At last year’s Cannes Film Festival, a small film called “The Artist” took the Croisette by storm, and steamrolled through the entire awards season seven months later. It made a Hollywood star out of its leads, none more so than Jean Dujardin, and the buzz this year has been whether another French film can do the same for its male lead.
That is, however, where all comparisons between the two films end, as Jacques Audiard’s “Rust and Bone” is worlds away from “The Artist’s” charm and sentimentality, instead hitting the audience hard where it hurts emotionally. A stark and beautiful film, focusing on the brutality and violence of life.
Following the lives of two very different people who due to circumstance meet and change each other irrevocably, “Rust and Bone” stars Marion Cotillard as Stephanie, a whale trainer who meets Ali, played by the outstanding Matthias Schoenaerts, in a nightclub where he helps break up a brawl she was involved in. Ali has just moved to the area, with a 5 year old son that he has only just met (played by Armand Verdure in his first feature role), and no money, friends, or prospects to speak of.
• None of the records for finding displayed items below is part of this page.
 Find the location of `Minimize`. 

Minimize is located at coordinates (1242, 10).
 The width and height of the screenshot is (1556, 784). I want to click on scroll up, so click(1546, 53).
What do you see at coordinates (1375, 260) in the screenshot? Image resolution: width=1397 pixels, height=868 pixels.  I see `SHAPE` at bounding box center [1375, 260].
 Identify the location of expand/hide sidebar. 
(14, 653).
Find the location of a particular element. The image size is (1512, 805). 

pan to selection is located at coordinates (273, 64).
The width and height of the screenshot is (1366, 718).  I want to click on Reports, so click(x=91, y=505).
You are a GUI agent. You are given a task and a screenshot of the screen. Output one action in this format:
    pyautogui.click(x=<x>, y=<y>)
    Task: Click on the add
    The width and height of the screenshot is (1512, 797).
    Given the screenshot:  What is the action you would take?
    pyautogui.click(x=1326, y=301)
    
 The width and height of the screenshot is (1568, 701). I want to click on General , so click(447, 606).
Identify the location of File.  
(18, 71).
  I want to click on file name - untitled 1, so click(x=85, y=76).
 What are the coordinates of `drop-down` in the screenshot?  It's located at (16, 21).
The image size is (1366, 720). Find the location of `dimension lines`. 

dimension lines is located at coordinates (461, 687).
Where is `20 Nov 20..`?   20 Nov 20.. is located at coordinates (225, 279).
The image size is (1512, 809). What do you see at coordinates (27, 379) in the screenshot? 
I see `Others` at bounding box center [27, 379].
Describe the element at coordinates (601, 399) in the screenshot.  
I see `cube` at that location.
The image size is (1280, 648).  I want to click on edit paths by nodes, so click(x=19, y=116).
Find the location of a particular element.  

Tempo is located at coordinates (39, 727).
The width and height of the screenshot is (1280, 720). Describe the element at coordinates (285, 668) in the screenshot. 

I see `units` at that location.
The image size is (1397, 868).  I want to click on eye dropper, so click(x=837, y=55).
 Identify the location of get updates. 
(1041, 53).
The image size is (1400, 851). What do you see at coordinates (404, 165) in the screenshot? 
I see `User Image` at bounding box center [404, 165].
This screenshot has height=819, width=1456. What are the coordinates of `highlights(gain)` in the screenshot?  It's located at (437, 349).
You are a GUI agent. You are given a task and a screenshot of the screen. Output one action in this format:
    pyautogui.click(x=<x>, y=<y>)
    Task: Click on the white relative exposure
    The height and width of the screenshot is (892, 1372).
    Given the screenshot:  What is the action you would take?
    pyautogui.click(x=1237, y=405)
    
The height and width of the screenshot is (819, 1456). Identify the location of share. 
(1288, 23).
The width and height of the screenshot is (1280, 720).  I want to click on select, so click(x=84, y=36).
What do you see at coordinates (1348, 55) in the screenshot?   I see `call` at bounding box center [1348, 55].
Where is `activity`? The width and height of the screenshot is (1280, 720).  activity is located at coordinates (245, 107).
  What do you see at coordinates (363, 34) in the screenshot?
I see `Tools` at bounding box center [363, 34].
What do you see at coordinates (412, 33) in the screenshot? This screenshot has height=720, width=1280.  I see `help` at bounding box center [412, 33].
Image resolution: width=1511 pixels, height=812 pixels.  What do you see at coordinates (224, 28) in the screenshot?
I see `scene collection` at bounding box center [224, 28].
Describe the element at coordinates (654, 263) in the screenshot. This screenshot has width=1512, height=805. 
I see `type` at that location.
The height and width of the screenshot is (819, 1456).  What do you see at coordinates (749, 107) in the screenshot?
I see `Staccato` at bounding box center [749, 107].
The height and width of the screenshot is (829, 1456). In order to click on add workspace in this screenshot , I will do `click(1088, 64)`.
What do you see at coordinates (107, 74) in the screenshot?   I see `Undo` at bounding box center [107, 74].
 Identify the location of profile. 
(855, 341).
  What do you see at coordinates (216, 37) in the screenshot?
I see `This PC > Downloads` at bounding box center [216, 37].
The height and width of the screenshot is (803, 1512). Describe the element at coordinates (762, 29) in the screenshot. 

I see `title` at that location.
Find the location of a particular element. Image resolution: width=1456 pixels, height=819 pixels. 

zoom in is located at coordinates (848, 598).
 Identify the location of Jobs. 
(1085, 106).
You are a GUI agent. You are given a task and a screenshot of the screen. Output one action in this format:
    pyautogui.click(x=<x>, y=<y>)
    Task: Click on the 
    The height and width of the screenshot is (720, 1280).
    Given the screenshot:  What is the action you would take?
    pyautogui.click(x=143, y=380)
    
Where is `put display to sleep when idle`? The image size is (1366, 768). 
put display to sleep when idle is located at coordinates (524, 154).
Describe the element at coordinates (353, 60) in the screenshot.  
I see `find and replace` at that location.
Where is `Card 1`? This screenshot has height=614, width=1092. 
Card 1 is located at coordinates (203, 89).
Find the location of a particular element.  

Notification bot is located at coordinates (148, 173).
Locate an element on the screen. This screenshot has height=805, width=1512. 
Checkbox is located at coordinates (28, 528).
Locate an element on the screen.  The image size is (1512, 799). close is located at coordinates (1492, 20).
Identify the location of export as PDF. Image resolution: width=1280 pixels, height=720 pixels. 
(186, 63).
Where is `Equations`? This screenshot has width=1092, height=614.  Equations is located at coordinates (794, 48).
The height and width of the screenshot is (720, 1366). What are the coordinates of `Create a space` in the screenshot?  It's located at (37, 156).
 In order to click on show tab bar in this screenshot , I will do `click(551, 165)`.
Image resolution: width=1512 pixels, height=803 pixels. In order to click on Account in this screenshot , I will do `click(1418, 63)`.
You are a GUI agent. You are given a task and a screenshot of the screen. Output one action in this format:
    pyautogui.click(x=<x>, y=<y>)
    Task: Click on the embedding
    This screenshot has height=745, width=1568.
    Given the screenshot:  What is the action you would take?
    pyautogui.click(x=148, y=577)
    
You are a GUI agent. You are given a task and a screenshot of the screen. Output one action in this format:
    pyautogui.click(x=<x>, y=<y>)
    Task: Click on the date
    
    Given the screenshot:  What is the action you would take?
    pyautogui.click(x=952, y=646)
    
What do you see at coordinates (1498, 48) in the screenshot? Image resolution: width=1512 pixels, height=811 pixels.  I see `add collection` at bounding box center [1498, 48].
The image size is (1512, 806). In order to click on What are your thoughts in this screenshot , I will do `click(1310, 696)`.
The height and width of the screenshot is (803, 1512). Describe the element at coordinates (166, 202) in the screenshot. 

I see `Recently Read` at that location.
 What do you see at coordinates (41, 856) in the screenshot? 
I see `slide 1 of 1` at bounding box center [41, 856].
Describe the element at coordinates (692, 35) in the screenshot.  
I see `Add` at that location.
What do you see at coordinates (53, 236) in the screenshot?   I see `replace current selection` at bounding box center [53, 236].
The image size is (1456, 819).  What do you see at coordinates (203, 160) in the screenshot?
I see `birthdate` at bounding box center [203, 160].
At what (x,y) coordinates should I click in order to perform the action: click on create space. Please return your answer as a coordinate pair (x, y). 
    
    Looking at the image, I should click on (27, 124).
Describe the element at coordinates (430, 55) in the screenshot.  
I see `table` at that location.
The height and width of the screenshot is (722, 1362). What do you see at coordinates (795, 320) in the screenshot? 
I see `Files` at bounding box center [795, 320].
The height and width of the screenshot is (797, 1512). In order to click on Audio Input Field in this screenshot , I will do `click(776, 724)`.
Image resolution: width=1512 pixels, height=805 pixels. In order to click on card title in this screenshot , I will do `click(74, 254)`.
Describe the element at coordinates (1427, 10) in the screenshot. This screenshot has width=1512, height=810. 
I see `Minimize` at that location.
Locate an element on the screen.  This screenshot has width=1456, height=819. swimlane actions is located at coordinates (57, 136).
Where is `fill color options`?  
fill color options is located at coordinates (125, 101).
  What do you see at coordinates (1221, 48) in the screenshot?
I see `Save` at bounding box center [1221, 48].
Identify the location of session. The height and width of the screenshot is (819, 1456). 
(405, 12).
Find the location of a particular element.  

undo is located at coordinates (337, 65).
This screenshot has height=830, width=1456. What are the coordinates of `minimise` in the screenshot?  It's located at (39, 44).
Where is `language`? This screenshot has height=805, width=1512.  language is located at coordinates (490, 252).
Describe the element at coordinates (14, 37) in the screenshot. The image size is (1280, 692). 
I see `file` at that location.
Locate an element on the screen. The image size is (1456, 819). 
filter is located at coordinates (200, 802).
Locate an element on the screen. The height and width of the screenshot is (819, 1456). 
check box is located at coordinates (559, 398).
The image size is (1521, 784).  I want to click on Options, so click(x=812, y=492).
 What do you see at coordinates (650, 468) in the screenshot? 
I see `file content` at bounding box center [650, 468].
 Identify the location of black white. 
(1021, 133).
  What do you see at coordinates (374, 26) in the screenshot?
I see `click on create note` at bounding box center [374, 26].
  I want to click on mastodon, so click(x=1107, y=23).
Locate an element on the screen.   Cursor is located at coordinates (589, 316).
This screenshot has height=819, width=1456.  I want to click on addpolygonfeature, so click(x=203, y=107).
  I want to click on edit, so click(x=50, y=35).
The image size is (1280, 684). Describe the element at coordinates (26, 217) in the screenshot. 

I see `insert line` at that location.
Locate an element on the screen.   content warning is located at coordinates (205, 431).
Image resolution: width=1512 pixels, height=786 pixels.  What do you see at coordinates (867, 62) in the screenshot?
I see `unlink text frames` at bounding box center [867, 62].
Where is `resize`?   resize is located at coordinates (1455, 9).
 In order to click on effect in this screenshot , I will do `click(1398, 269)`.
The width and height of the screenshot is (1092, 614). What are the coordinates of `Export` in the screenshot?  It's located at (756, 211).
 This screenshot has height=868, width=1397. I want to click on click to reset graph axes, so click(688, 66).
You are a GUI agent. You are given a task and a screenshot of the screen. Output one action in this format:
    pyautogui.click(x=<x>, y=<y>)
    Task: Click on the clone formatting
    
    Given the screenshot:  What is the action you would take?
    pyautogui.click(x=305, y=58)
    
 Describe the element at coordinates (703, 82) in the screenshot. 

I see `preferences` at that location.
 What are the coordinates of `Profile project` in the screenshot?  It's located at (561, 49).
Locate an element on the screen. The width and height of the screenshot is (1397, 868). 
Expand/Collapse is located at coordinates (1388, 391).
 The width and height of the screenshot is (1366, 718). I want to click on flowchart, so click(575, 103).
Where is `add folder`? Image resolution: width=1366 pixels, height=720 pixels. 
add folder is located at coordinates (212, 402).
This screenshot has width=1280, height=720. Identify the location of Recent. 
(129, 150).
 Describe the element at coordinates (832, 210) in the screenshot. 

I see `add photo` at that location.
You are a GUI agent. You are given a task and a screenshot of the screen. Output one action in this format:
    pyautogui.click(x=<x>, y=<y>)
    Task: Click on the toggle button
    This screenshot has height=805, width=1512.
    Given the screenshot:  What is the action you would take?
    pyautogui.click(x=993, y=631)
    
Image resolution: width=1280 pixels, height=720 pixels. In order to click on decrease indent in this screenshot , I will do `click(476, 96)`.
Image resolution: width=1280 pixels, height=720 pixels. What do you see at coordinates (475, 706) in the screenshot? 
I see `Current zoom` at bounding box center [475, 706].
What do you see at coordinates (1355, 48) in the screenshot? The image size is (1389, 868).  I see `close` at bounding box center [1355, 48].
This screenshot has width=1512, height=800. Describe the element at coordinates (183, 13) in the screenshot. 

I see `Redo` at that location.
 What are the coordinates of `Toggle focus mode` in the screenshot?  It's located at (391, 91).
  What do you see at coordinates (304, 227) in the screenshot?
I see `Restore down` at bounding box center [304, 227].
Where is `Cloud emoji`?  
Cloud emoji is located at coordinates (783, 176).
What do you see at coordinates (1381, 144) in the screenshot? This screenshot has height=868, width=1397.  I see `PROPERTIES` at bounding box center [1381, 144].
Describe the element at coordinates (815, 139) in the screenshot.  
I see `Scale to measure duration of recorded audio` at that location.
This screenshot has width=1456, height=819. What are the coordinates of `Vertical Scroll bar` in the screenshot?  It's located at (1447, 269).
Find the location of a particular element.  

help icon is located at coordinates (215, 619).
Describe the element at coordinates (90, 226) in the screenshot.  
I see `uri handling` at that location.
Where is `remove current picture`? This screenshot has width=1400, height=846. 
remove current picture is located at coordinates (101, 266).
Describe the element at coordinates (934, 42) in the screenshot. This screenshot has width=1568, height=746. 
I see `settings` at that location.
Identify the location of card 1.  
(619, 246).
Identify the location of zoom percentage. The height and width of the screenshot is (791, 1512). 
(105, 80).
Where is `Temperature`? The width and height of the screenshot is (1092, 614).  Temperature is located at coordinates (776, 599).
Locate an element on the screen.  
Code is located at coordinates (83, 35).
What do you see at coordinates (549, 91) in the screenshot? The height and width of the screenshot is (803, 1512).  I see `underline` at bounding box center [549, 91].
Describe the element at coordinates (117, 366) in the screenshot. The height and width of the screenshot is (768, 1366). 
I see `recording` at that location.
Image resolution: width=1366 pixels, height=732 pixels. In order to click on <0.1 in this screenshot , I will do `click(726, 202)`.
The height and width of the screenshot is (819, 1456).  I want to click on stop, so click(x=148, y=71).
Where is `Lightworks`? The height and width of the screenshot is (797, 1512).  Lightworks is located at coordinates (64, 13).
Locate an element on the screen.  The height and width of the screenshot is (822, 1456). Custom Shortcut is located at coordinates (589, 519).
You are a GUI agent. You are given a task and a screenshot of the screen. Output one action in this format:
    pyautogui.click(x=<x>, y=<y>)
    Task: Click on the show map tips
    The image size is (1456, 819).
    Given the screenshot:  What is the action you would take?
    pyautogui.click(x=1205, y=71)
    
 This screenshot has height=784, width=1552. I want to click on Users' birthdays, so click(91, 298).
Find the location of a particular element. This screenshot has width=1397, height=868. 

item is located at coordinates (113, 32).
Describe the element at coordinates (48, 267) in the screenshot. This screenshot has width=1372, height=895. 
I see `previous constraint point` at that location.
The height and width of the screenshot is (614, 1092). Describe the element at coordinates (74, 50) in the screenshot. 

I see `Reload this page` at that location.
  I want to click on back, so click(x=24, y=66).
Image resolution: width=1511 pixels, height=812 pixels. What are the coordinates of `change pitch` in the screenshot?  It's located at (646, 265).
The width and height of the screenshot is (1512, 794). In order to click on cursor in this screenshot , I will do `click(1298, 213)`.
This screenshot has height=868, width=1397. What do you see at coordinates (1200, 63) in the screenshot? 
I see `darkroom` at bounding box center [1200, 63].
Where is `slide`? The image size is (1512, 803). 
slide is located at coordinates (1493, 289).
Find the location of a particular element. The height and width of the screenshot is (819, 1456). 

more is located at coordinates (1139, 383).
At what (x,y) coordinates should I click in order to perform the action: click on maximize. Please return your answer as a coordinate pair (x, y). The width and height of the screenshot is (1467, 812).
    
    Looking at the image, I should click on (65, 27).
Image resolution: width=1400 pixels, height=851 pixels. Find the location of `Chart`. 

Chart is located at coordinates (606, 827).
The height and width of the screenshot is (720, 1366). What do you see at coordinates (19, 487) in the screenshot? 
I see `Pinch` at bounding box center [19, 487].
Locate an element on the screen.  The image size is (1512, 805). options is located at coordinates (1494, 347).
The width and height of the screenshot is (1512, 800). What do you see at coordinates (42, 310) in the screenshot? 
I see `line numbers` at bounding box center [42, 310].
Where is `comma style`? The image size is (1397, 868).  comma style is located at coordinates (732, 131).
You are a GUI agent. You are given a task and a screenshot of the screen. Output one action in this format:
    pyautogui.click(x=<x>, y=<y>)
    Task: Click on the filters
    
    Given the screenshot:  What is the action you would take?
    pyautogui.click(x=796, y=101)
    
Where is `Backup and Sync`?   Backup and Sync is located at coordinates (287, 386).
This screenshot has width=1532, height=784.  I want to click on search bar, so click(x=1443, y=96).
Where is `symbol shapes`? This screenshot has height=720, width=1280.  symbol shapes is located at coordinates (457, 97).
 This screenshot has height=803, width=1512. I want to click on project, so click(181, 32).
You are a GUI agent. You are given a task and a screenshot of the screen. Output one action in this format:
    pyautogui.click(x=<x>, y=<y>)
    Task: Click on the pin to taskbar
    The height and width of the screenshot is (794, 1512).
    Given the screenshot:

When a tragic accident at work leads Stephanie to be confined to a wheelchair, she meets Ali again and together they come alive.
Audiard told reporters during the press conference that he “wanted to portray a love story full of light and space, and this is what happened.” Based on the short stories of Craig Davidson (although neither Ali nor Stephanie’s stories appears in the novel), Audiard’s film, which he also co-wrote along with Thomas Bidegain, is filled with melodrama and so many twists and turns that it can often times test the audience’s patience.
For Belgian actor Schoenaerts, he admitted to feeling nervous around his contemporaries. “I thought, there’s Jacques, there’s Marion, I’m never going to manage,” he said. “I’ll be useless.” But Schoenaerts needn’t have worried, as he and Cotillard bare themselves physically and emotionally during the course of the 120 minutes, taking the audience on a drama-filled journey that may be difficult to watch but is also exquisite to watch.